PASSAGE PROVIDED

(begin)

Cycling for libraries is an independent international bicycle tour “unconference” for librarians and library lovers.
Cycling for libraries supports at its core international grassroots networking, the mental and physical well-being of library professionals, and the crucial role of libraries for society and intellectual and scientific education in general.
Being Bicycle based, Cycling For Libraries naturally supports ecological values and an environmentally friendly way of life.
Many key values are inherited from librarianship. Thise of liberalism, openness, lifelong learning, access to information and innovativeness.
Of course librarianship, like the bicycle, is also by it’s very nature humanist, internationalist, cross-boundary and hands-on.
Every year in several countries around the world library professionals gather together and cycle considerable distances stopping at libraries along the way on a cycling conference that lasts anywhere from a few days to a week.
In May 20102, a group of Finnish librarians launched the idea of organizing an alternative bicycle conference, known as an ‘unconference’ in order to network with with colleagues from all over Europe and collectively discuss the issues and challenges that libraries face.
Joined by other librarians of different nationalities, they decided to cycle the 70 km from Borås to Gothenburg in Sweden to attend the 76th conference of the International Federation of Library Associations and Institutions which was taking place there in the summer of 2010.
Based on their success, the organizers of this unconference by bike planned the first official edition of Cycling for libraries between Copenhagen and Berlin in the Summer of 2011, riding an adventurous 650 km in the process.
The following year in Summer 2012, a hundred participants met to cycle 600 km from Vilnius to Tallinn and in Summer 2013, a meeting of librarians and bibliophiles departed from Amsterdam to cycle to Brussels in 9 days.
As a result of these different cycling librarian get togethers, the International Association for Library Advocacy (IALA) was founded at the start of 2014 with the mission to organize further editions of Cycling for Libraries.
At the 80th IFLA Congress in Lyon in 2014, a French speaking branch of Cycling for Libraries was formed known as Cyclo-biblio. Later in the Summer nearly a hundred international librarians cycled from the coast in Montpellier to Lyon to promote libraries and their services in the areas they cycled through.
How it works
Cycling for libraries is an opportunity to meet colleagues from all over Europe to exchange ideas and discuss the promotion of libraries. It is also an opportunity for participants to develop their professional network and to strengthen their commitment as library advocates.
Equally important, Cycling for Libraries allows participants to visit local authority libraries, documentation centres and university libraries in the areas they cycle through, gaining more experience of different library environments.
These visits are done at the genial pace of a bicycle, which gives participants the time to chat with passers by and any other cyclists they may meet along the way.

(end)

EXERCISES TO COMPLETE
1. List the key values that the text about Cycling for Libraries says are inherited from librarianship.
2. Duplicate all of the records exactly, line for line, but leave the pictures out of your copy.
The text about Cycling for Libraries and the records that follow it come from two unrelated sources.

DATASET CONTENT
(begin)

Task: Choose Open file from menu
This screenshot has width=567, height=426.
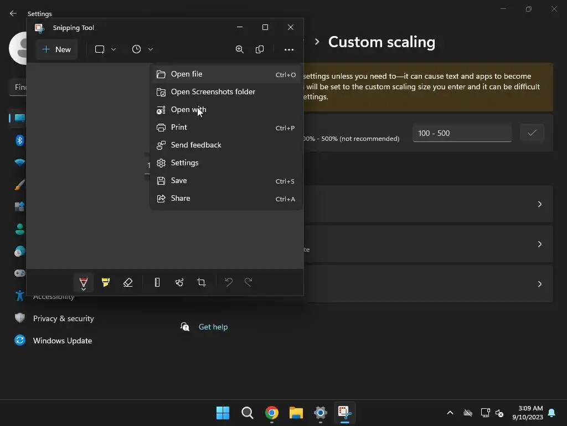Action: (x=187, y=74)
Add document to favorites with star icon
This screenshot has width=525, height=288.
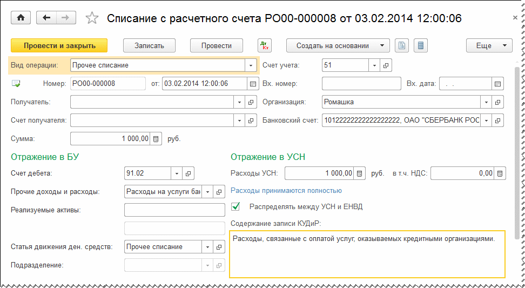click(x=92, y=18)
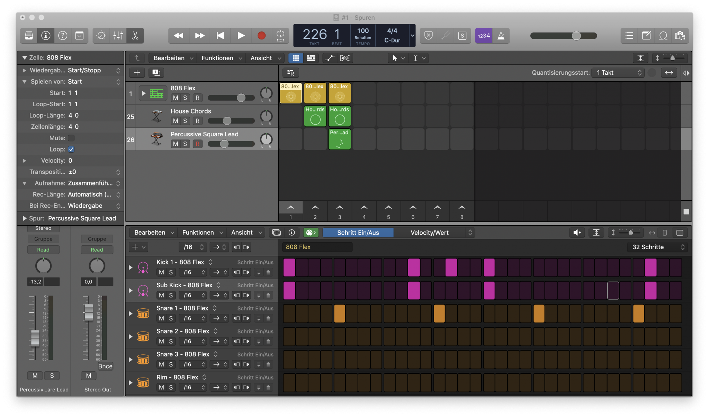This screenshot has width=709, height=417.
Task: Expand the Velocity disclosure triangle
Action: tap(24, 161)
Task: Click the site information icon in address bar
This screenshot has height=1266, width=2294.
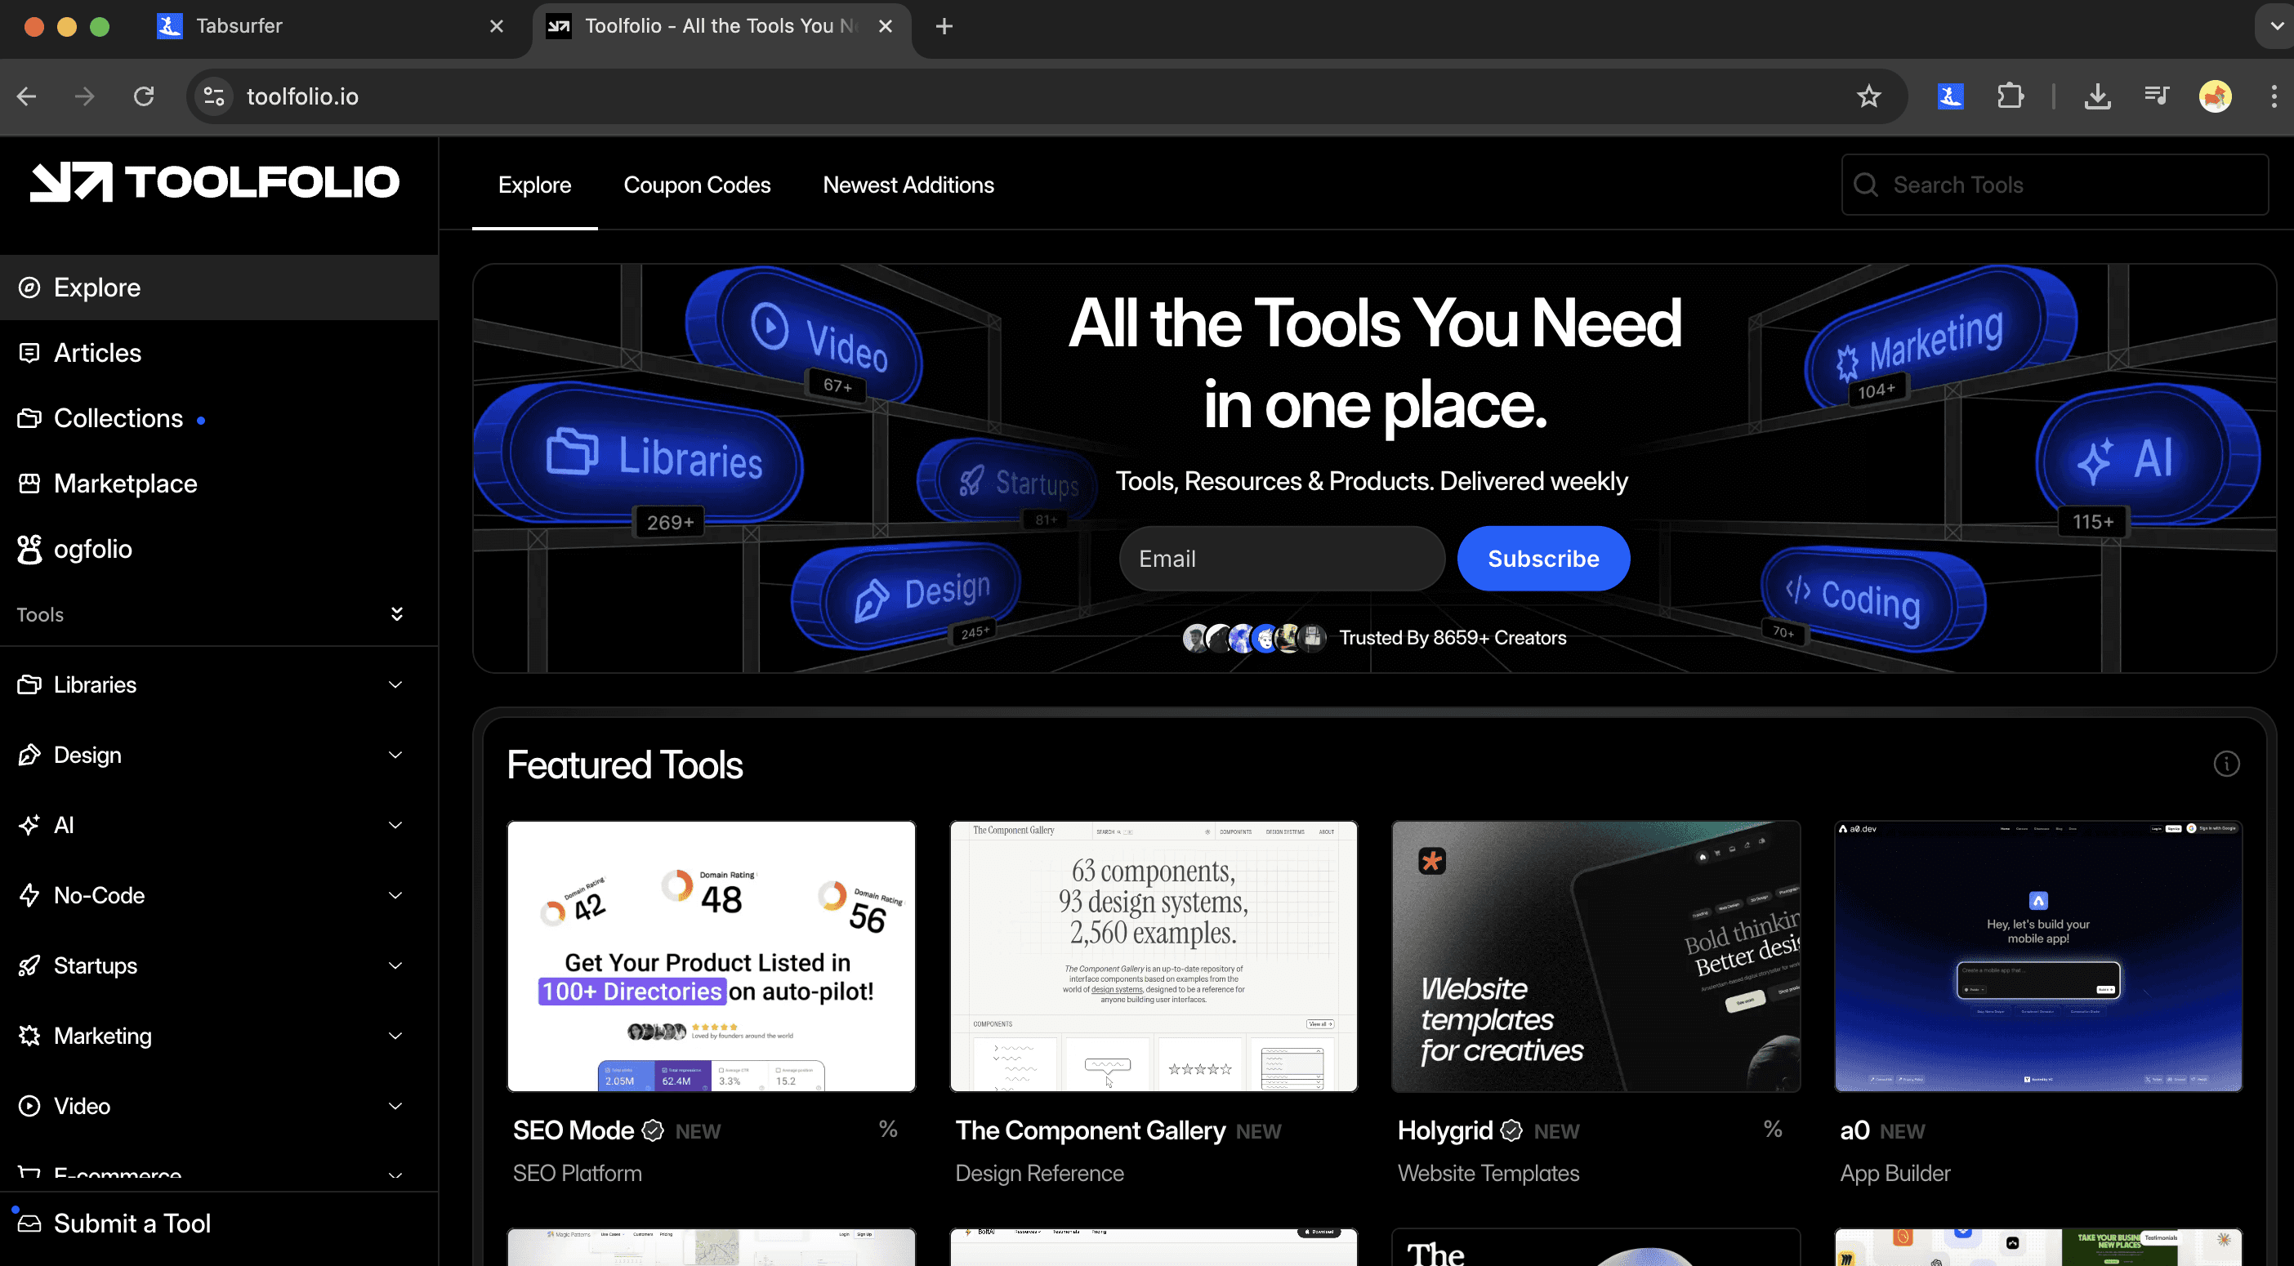Action: 214,96
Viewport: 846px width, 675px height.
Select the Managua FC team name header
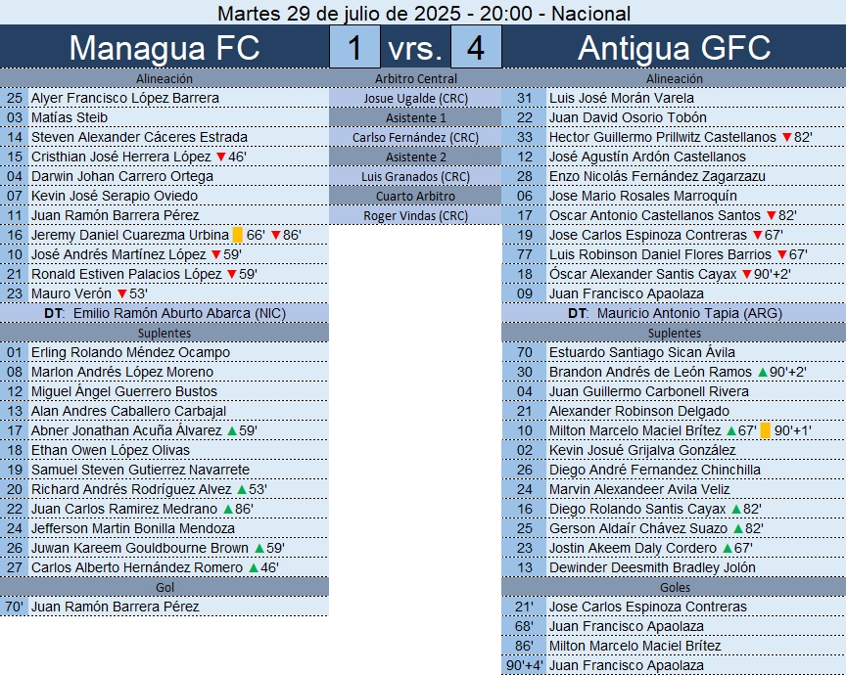(x=165, y=48)
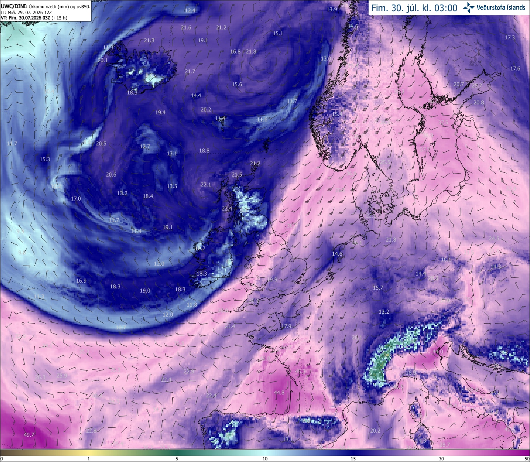The height and width of the screenshot is (462, 530).
Task: Click the 10 mark on the color scale
Action: [x=265, y=459]
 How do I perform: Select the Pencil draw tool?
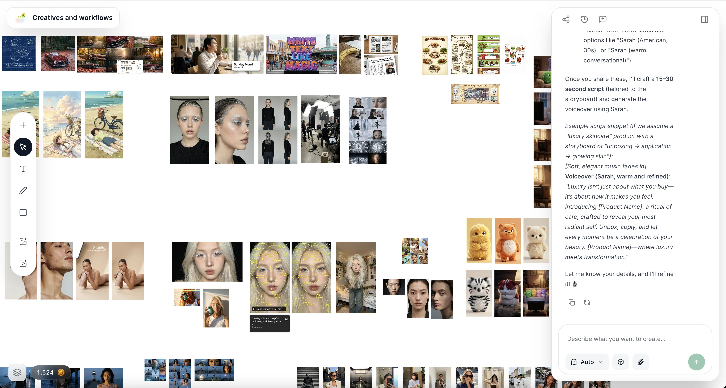click(23, 191)

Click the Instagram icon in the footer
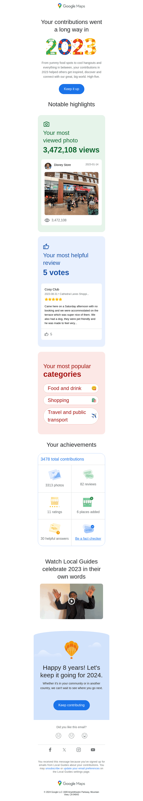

(end)

PER-TASK OUTPUTS
1. Liberalism, openness, lifelong learning, access to information, innovativeness

2.
Task: Choose Open file from menu
This screenshot has width=567, height=426.
Action: (x=187, y=74)
Add document to favorites with star icon
This screenshot has width=525, height=288.
click(x=92, y=18)
This screenshot has width=709, height=417.
Task: Expand the Velocity disclosure triangle
Action: tap(24, 161)
Task: Click the site information icon in address bar
This screenshot has height=1266, width=2294.
Action: 214,96
Viewport: 846px width, 675px height.
Select the Managua FC team name header
(x=165, y=48)
The height and width of the screenshot is (462, 530).
Task: Click the 10 mark on the color scale
Action: [x=265, y=459]
 How do I perform: Select the Pencil draw tool?
click(23, 191)

Click the Instagram icon in the footer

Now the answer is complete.